• _Prompt_
Word for word, repeat each entry that follows.

• _Source information_

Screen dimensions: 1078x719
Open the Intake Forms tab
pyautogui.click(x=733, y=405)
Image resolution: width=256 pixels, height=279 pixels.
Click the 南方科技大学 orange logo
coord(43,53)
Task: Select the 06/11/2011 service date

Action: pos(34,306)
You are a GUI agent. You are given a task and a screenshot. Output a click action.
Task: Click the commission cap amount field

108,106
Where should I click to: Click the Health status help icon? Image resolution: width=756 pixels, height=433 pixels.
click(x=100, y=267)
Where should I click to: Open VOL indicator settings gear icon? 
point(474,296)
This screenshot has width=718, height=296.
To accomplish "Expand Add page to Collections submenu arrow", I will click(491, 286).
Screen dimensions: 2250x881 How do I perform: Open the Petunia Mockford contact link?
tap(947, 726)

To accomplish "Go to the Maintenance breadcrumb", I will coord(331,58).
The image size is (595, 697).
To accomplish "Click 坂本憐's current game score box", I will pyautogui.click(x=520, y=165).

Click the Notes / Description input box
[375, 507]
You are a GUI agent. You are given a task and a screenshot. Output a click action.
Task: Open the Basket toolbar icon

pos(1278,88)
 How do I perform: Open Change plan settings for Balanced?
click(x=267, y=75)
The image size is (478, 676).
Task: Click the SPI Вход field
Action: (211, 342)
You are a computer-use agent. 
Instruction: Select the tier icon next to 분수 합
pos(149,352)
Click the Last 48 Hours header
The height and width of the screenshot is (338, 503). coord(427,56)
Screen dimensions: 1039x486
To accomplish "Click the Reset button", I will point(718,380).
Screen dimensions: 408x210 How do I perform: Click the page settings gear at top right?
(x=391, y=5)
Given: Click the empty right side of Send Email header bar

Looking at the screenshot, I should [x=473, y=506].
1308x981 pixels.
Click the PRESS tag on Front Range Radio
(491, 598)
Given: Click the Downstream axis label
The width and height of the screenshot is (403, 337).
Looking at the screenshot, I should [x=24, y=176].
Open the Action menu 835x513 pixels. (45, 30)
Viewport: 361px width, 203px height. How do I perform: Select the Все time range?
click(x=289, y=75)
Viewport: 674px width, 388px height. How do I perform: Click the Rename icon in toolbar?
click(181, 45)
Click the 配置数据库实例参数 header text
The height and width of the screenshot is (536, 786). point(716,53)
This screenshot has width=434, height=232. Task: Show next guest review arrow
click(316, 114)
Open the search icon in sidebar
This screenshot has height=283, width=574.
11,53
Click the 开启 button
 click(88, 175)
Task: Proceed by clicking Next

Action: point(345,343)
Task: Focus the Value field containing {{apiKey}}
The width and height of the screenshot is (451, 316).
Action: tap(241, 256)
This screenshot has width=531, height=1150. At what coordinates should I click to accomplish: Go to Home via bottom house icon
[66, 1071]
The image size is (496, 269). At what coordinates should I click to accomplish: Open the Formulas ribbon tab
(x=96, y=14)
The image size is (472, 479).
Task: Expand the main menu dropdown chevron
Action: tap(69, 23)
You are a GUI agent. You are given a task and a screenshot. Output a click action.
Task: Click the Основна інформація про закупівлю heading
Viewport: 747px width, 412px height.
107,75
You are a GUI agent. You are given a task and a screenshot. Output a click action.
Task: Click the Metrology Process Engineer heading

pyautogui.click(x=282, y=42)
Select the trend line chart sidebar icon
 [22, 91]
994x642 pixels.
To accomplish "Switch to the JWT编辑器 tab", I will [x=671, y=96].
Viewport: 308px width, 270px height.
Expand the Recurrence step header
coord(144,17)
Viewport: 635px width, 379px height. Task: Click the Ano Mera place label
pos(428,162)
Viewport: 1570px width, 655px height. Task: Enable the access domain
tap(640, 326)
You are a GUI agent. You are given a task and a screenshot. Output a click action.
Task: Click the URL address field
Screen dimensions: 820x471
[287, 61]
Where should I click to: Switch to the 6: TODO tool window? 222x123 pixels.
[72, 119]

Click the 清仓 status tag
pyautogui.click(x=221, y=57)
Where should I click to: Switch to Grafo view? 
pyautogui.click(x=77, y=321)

• _Result below_
Screen dimensions: 1078x719
Open the Intake Forms tab
pyautogui.click(x=733, y=405)
Image resolution: width=256 pixels, height=279 pixels.
Click the 南方科技大学 orange logo
coord(43,53)
Task: Select the 06/11/2011 service date

Action: pos(34,306)
You are a GUI agent. You are given a task and a screenshot. Output a click action.
Task: Click the commission cap amount field

108,106
Where should I click to: Click the Health status help icon? Image resolution: width=756 pixels, height=433 pixels.
click(x=100, y=267)
Where should I click to: Open VOL indicator settings gear icon? 
point(474,296)
This screenshot has width=718, height=296.
To accomplish "Expand Add page to Collections submenu arrow", I will click(491, 286).
Screen dimensions: 2250x881 How do I perform: Open the Petunia Mockford contact link?
tap(947, 726)

To accomplish "Go to the Maintenance breadcrumb", I will coord(331,58).
The image size is (595, 697).
To accomplish "Click 坂本憐's current game score box", I will pyautogui.click(x=520, y=165).

Click the Notes / Description input box
[375, 507]
You are a GUI agent. You are given a task and a screenshot. Output a click action.
Task: Open the Basket toolbar icon

pos(1278,88)
 How do I perform: Open Change plan settings for Balanced?
click(x=267, y=75)
The image size is (478, 676).
Task: Click the SPI Вход field
Action: (211, 342)
You are a computer-use agent. 
Instruction: Select the tier icon next to 분수 합
pos(149,352)
Click the Last 48 Hours header
The height and width of the screenshot is (338, 503). coord(427,56)
Screen dimensions: 1039x486
To accomplish "Click the Reset button", I will point(718,380).
Screen dimensions: 408x210 How do I perform: Click the page settings gear at top right?
(x=391, y=5)
Given: Click the empty right side of Send Email header bar

Looking at the screenshot, I should [x=473, y=506].
1308x981 pixels.
Click the PRESS tag on Front Range Radio
(491, 598)
Given: Click the Downstream axis label
The width and height of the screenshot is (403, 337).
Looking at the screenshot, I should [x=24, y=176].
Open the Action menu 835x513 pixels. (45, 30)
Viewport: 361px width, 203px height. How do I perform: Select the Все time range?
click(x=289, y=75)
Viewport: 674px width, 388px height. How do I perform: Click the Rename icon in toolbar?
click(181, 45)
Click the 配置数据库实例参数 header text
The height and width of the screenshot is (536, 786). point(716,53)
This screenshot has width=434, height=232. Task: Show next guest review arrow
click(316, 114)
Open the search icon in sidebar
This screenshot has height=283, width=574.
11,53
Click the 开启 button
 click(88, 175)
Task: Proceed by clicking Next

Action: point(345,343)
Task: Focus the Value field containing {{apiKey}}
The width and height of the screenshot is (451, 316).
Action: tap(241, 256)
This screenshot has width=531, height=1150. At what coordinates should I click to accomplish: Go to Home via bottom house icon
[66, 1071]
The image size is (496, 269). At what coordinates should I click to accomplish: Open the Formulas ribbon tab
(x=96, y=14)
The image size is (472, 479).
Task: Expand the main menu dropdown chevron
Action: tap(69, 23)
You are a GUI agent. You are given a task and a screenshot. Output a click action.
Task: Click the Основна інформація про закупівлю heading
Viewport: 747px width, 412px height.
107,75
You are a GUI agent. You are given a task and a screenshot. Output a click action.
Task: Click the Metrology Process Engineer heading

pyautogui.click(x=282, y=42)
Select the trend line chart sidebar icon
 [22, 91]
994x642 pixels.
To accomplish "Switch to the JWT编辑器 tab", I will [x=671, y=96].
Viewport: 308px width, 270px height.
Expand the Recurrence step header
coord(144,17)
Viewport: 635px width, 379px height. Task: Click the Ano Mera place label
pos(428,162)
Viewport: 1570px width, 655px height. Task: Enable the access domain
tap(640, 326)
You are a GUI agent. You are given a task and a screenshot. Output a click action.
Task: Click the URL address field
Screen dimensions: 820x471
[287, 61]
Where should I click to: Switch to the 6: TODO tool window? 222x123 pixels.
[72, 119]

Click the 清仓 status tag
pyautogui.click(x=221, y=57)
Where should I click to: Switch to Grafo view? 
pyautogui.click(x=77, y=321)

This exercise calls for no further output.